● **Aim**
Copy the items below verbatim, starting at the line that contains "Click the 'Dante's Place' business name" and ending after the line that contains "click(229, 124)". Omit the pictures from your output.

● **Information given**
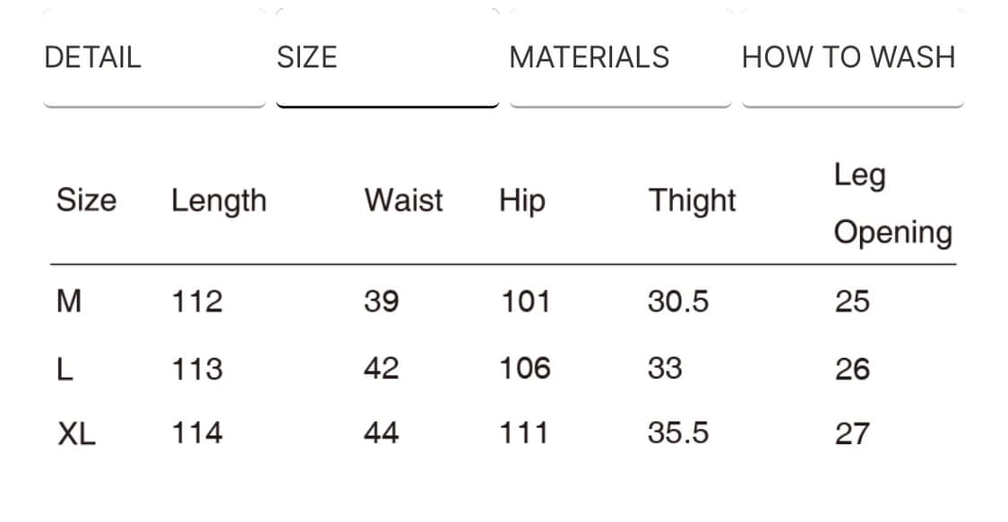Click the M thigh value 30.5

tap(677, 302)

==

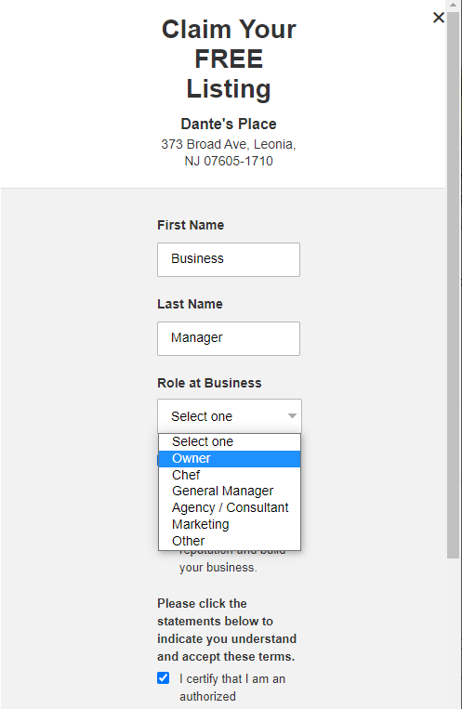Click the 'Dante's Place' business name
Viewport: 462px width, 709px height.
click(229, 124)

---

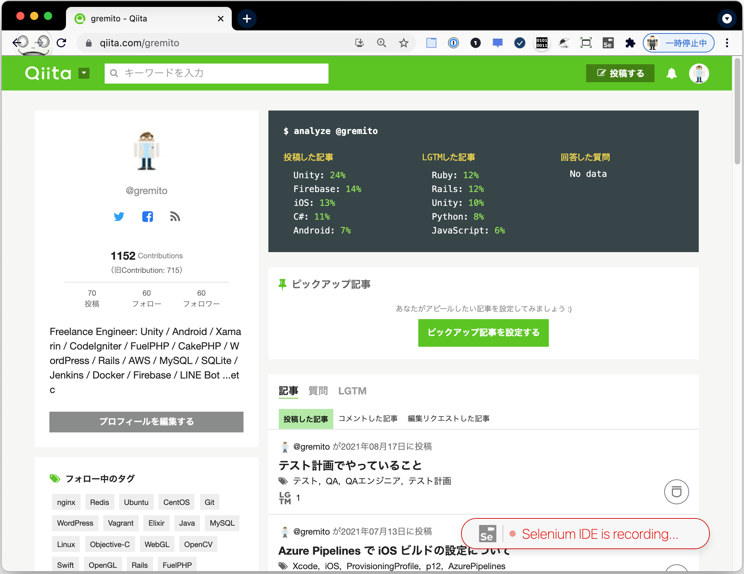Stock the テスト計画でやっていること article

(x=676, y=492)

● **Completed exercise**
Click the 'Dante's Place' business name
Viewport: 462px width, 709px height.
click(229, 124)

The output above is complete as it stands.